Le mouvement des gilets jaunes, "cette colère populaire hors de tout cadre", était "compréhensible, on aurait pu le deviner en sortant un peu plus", juge la journaliste, elle-même "surprise" à l'époque.

Le milieu journalistique manque-t-il de diversité ? "Oui, bien sûr, même si la barrière existe des deux côtés", répond Florence Aubenas, qui a coordonné pendant quatre ans la "Monde Académie", lancée par son journal pour former des jeunes d'horizons variés et renouveler le profil des rédactions.

L'autrice du Quai de Ouistreham, où elle s'est fait passer pour une chômeuse et a travaillé comme femme de ménage, adapté sur grand écran par Emmanuel Carrère, a récemment connu un grand succès en librairie avec L'inconnu de la Poste. Cette enquête sur le meurtre d'une postière de l'Ain, pour lequel l'acteur disparu Gérald Thomassin fut un temps soupçonné, s'est écoulée à 220 000 exemplaires depuis 2021 et se lit comme un roman.

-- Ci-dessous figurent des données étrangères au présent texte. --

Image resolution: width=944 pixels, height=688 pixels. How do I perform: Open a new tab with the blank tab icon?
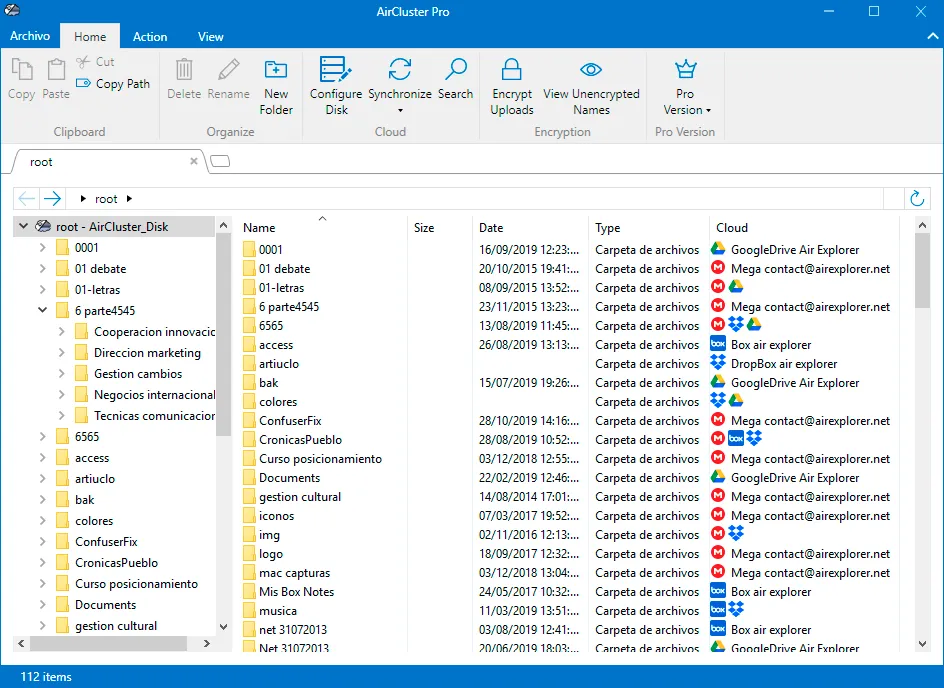220,161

L'Irak, le passé silencieux

Pas de quoi la ranger dans la catégorie "littérature", assure celle qui est passée par Libération et le Nouvel Observateur et est "comblée" par son statut de "journaliste", malgré "la crise de confiance" à l'égard de la presse, qui doit selon elle "se réinventer".

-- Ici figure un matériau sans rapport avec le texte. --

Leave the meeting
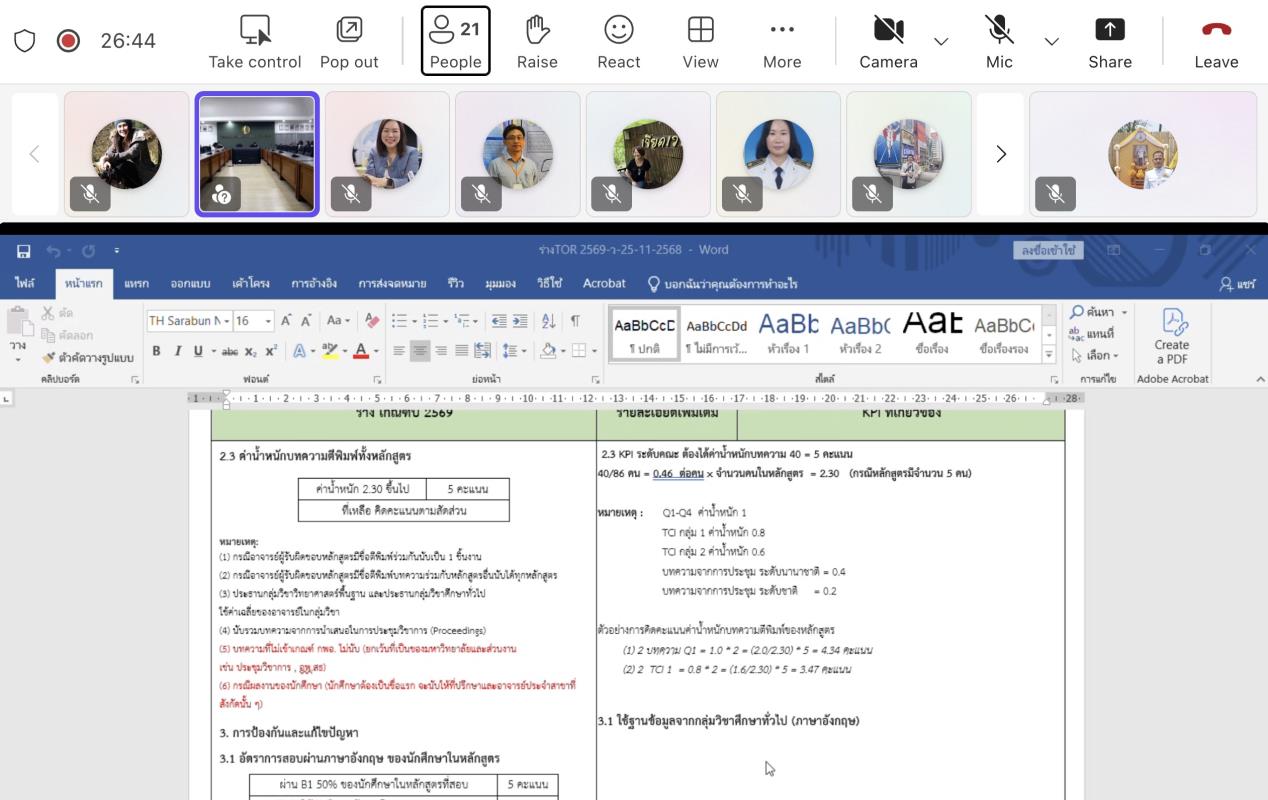 [x=1216, y=41]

Elle n'a jamais écrit sur son enlèvement en Irak, qui l'a révélée au grand public en 2005. Par "orgueil" et pour ne pas rendre ce service à ses geôliers, qui lui disaient qu'elle "publierait un livre à sa sortie et serait célèbre comme Lady Di". "J'ai rarement éprouvé de la haine mais, là, je suffoquais de rage", relate-t-elle. Et la journaliste de rappeler qu'elle n'a été otage que "157 jours" alors que les Ukrainiens "sont en guerre depuis un an" : leur condition est souvent "bien pire que la mienne".